__Directions for this task__.
Give back all of the data exactly. Leave nothing out.

*** Data extracts ***

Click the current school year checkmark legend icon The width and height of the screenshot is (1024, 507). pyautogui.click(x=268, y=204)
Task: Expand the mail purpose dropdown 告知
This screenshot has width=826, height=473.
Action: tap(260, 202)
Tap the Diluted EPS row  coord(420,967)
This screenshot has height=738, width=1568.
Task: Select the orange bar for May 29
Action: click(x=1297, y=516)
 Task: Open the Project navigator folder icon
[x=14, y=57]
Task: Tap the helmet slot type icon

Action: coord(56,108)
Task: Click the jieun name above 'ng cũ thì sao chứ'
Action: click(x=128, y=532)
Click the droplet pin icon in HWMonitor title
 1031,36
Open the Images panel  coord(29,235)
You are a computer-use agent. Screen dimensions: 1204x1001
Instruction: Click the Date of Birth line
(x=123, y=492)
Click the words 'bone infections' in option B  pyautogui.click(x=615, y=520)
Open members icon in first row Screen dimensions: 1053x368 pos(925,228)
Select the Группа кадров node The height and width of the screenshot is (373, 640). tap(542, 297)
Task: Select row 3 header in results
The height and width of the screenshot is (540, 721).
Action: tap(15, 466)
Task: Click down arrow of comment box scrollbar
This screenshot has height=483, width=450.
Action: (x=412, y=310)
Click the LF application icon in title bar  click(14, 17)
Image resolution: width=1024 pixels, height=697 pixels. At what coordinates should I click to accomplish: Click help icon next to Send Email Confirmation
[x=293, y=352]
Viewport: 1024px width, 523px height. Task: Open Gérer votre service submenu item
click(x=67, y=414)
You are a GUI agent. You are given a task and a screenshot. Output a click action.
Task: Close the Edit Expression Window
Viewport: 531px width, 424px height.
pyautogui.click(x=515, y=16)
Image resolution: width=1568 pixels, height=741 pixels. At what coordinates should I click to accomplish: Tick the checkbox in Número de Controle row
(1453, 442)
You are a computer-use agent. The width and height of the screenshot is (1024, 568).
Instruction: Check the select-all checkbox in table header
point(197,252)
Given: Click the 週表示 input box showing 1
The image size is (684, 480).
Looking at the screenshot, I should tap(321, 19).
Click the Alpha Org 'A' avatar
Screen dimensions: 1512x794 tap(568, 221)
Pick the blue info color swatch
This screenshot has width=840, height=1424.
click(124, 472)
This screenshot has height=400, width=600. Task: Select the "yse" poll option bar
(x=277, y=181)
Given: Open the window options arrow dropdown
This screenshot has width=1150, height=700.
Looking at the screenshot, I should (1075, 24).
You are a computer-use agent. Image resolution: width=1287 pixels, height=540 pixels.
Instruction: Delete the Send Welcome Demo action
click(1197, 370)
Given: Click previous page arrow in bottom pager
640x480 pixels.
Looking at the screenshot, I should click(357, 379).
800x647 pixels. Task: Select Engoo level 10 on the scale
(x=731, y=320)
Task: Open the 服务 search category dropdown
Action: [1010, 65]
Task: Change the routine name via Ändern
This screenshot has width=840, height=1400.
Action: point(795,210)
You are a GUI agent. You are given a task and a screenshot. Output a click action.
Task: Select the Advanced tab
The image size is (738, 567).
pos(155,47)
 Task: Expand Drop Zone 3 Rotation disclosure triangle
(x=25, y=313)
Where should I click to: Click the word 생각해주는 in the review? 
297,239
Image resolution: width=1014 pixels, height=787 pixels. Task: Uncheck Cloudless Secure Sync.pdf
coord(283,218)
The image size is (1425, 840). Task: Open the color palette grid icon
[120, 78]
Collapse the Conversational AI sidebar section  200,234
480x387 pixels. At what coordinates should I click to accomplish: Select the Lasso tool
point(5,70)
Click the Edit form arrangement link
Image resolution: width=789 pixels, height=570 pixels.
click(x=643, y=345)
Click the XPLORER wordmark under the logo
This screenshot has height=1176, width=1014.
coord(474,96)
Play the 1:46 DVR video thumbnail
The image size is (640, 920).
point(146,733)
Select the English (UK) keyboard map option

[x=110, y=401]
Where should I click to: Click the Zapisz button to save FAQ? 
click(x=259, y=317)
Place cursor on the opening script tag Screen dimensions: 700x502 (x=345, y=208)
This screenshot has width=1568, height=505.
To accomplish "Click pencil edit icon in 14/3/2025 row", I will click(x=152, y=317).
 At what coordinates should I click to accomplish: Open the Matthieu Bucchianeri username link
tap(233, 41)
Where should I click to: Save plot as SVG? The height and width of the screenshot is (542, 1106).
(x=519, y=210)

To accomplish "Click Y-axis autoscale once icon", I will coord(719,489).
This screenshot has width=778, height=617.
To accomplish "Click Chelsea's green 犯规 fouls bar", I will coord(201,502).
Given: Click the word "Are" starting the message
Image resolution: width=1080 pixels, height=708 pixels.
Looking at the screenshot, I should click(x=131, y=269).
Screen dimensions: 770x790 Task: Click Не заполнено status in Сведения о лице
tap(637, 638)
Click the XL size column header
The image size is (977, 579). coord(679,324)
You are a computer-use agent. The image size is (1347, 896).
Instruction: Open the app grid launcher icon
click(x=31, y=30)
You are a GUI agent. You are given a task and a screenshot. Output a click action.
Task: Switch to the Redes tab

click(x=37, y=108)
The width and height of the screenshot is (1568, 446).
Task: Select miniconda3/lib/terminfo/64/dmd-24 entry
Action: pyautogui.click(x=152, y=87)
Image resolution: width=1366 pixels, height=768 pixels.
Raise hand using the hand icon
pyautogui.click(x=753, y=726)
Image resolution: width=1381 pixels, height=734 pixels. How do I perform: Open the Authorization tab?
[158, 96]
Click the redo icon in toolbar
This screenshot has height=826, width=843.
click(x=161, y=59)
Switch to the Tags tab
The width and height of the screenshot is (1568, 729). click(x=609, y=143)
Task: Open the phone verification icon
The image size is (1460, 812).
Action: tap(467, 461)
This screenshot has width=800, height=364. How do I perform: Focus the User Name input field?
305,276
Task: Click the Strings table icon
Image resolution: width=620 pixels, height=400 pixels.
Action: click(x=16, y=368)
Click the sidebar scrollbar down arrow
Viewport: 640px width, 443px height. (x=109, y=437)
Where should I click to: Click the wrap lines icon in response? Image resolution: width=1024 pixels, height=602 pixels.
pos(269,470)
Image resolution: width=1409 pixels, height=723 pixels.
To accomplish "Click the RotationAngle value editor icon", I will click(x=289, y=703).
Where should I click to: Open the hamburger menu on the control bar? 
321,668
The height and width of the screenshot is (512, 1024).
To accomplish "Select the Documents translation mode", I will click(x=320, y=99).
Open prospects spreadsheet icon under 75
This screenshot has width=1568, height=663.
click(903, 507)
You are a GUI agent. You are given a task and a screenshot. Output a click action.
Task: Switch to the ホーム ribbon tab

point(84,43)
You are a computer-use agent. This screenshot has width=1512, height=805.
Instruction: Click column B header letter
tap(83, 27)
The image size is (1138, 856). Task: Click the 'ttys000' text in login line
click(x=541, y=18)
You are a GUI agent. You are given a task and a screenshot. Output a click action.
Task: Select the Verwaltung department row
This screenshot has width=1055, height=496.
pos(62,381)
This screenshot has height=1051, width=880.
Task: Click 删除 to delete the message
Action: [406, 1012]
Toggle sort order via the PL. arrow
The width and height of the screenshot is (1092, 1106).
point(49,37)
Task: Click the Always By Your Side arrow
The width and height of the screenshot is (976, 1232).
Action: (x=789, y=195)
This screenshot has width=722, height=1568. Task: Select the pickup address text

*** End of Data extracts ***

__Final answer__.
Click the current school year checkmark legend icon The width and height of the screenshot is (1024, 507). pyautogui.click(x=268, y=204)
Task: Expand the mail purpose dropdown 告知
This screenshot has width=826, height=473.
Action: tap(260, 202)
Tap the Diluted EPS row  coord(420,967)
This screenshot has height=738, width=1568.
Task: Select the orange bar for May 29
Action: click(x=1297, y=516)
 Task: Open the Project navigator folder icon
[x=14, y=57]
Task: Tap the helmet slot type icon

Action: coord(56,108)
Task: Click the jieun name above 'ng cũ thì sao chứ'
Action: click(x=128, y=532)
Click the droplet pin icon in HWMonitor title
 1031,36
Open the Images panel  coord(29,235)
You are a computer-use agent. Screen dimensions: 1204x1001
Instruction: Click the Date of Birth line
(x=123, y=492)
Click the words 'bone infections' in option B  pyautogui.click(x=615, y=520)
Open members icon in first row Screen dimensions: 1053x368 pos(925,228)
Select the Группа кадров node The height and width of the screenshot is (373, 640). tap(542, 297)
Task: Select row 3 header in results
The height and width of the screenshot is (540, 721).
Action: tap(15, 466)
Task: Click down arrow of comment box scrollbar
This screenshot has height=483, width=450.
Action: (x=412, y=310)
Click the LF application icon in title bar  click(14, 17)
Image resolution: width=1024 pixels, height=697 pixels. At what coordinates should I click to accomplish: Click help icon next to Send Email Confirmation
[x=293, y=352]
Viewport: 1024px width, 523px height. Task: Open Gérer votre service submenu item
click(x=67, y=414)
You are a GUI agent. You are given a task and a screenshot. Output a click action.
Task: Close the Edit Expression Window
Viewport: 531px width, 424px height.
pyautogui.click(x=515, y=16)
Image resolution: width=1568 pixels, height=741 pixels. At what coordinates should I click to accomplish: Tick the checkbox in Número de Controle row
(1453, 442)
You are a computer-use agent. The width and height of the screenshot is (1024, 568).
Instruction: Check the select-all checkbox in table header
point(197,252)
Given: Click the 週表示 input box showing 1
The image size is (684, 480).
Looking at the screenshot, I should tap(321, 19).
Click the Alpha Org 'A' avatar
Screen dimensions: 1512x794 tap(568, 221)
Pick the blue info color swatch
This screenshot has width=840, height=1424.
click(124, 472)
This screenshot has height=400, width=600. Task: Select the "yse" poll option bar
(x=277, y=181)
Given: Open the window options arrow dropdown
This screenshot has width=1150, height=700.
Looking at the screenshot, I should (1075, 24).
You are a computer-use agent. Image resolution: width=1287 pixels, height=540 pixels.
Instruction: Delete the Send Welcome Demo action
click(1197, 370)
Given: Click previous page arrow in bottom pager
640x480 pixels.
Looking at the screenshot, I should click(357, 379).
800x647 pixels. Task: Select Engoo level 10 on the scale
(x=731, y=320)
Task: Open the 服务 search category dropdown
Action: [1010, 65]
Task: Change the routine name via Ändern
This screenshot has width=840, height=1400.
Action: point(795,210)
You are a GUI agent. You are given a task and a screenshot. Output a click action.
Task: Select the Advanced tab
The image size is (738, 567).
pos(155,47)
 Task: Expand Drop Zone 3 Rotation disclosure triangle
(x=25, y=313)
Where should I click to: Click the word 생각해주는 in the review? 
297,239
Image resolution: width=1014 pixels, height=787 pixels. Task: Uncheck Cloudless Secure Sync.pdf
coord(283,218)
The image size is (1425, 840). Task: Open the color palette grid icon
[120, 78]
Collapse the Conversational AI sidebar section  200,234
480x387 pixels. At what coordinates should I click to accomplish: Select the Lasso tool
point(5,70)
Click the Edit form arrangement link
Image resolution: width=789 pixels, height=570 pixels.
click(x=643, y=345)
Click the XPLORER wordmark under the logo
This screenshot has height=1176, width=1014.
coord(474,96)
Play the 1:46 DVR video thumbnail
The image size is (640, 920).
point(146,733)
Select the English (UK) keyboard map option

[x=110, y=401]
Where should I click to: Click the Zapisz button to save FAQ? 
click(x=259, y=317)
Place cursor on the opening script tag Screen dimensions: 700x502 (x=345, y=208)
This screenshot has width=1568, height=505.
To accomplish "Click pencil edit icon in 14/3/2025 row", I will click(x=152, y=317).
 At what coordinates should I click to accomplish: Open the Matthieu Bucchianeri username link
tap(233, 41)
Where should I click to: Save plot as SVG? The height and width of the screenshot is (542, 1106).
(x=519, y=210)

To accomplish "Click Y-axis autoscale once icon", I will coord(719,489).
This screenshot has width=778, height=617.
To accomplish "Click Chelsea's green 犯规 fouls bar", I will coord(201,502).
Given: Click the word "Are" starting the message
Image resolution: width=1080 pixels, height=708 pixels.
Looking at the screenshot, I should click(x=131, y=269).
Screen dimensions: 770x790 Task: Click Не заполнено status in Сведения о лице
tap(637, 638)
Click the XL size column header
The image size is (977, 579). coord(679,324)
You are a computer-use agent. The image size is (1347, 896).
Instruction: Open the app grid launcher icon
click(x=31, y=30)
You are a GUI agent. You are given a task and a screenshot. Output a click action.
Task: Switch to the Redes tab

click(x=37, y=108)
The width and height of the screenshot is (1568, 446).
Task: Select miniconda3/lib/terminfo/64/dmd-24 entry
Action: pyautogui.click(x=152, y=87)
Image resolution: width=1366 pixels, height=768 pixels.
Raise hand using the hand icon
pyautogui.click(x=753, y=726)
Image resolution: width=1381 pixels, height=734 pixels. How do I perform: Open the Authorization tab?
[158, 96]
Click the redo icon in toolbar
This screenshot has height=826, width=843.
click(x=161, y=59)
Switch to the Tags tab
The width and height of the screenshot is (1568, 729). click(x=609, y=143)
Task: Open the phone verification icon
The image size is (1460, 812).
Action: tap(467, 461)
This screenshot has width=800, height=364. How do I perform: Focus the User Name input field?
305,276
Task: Click the Strings table icon
Image resolution: width=620 pixels, height=400 pixels.
Action: click(x=16, y=368)
Click the sidebar scrollbar down arrow
Viewport: 640px width, 443px height. (x=109, y=437)
Where should I click to: Click the wrap lines icon in response? Image resolution: width=1024 pixels, height=602 pixels.
pos(269,470)
Image resolution: width=1409 pixels, height=723 pixels.
To accomplish "Click the RotationAngle value editor icon", I will click(x=289, y=703).
Where should I click to: Open the hamburger menu on the control bar? 
321,668
The height and width of the screenshot is (512, 1024).
To accomplish "Select the Documents translation mode", I will click(x=320, y=99).
Open prospects spreadsheet icon under 75
This screenshot has width=1568, height=663.
click(903, 507)
You are a GUI agent. You are given a task and a screenshot. Output a click action.
Task: Switch to the ホーム ribbon tab

point(84,43)
You are a computer-use agent. This screenshot has width=1512, height=805.
Instruction: Click column B header letter
tap(83, 27)
The image size is (1138, 856). Task: Click the 'ttys000' text in login line
click(x=541, y=18)
You are a GUI agent. You are given a task and a screenshot. Output a click action.
Task: Select the Verwaltung department row
This screenshot has width=1055, height=496.
pos(62,381)
This screenshot has height=1051, width=880.
Task: Click 删除 to delete the message
Action: [406, 1012]
Toggle sort order via the PL. arrow
The width and height of the screenshot is (1092, 1106).
point(49,37)
Task: Click the Always By Your Side arrow
The width and height of the screenshot is (976, 1232).
Action: (x=789, y=195)
This screenshot has width=722, height=1568. Task: Select the pickup address text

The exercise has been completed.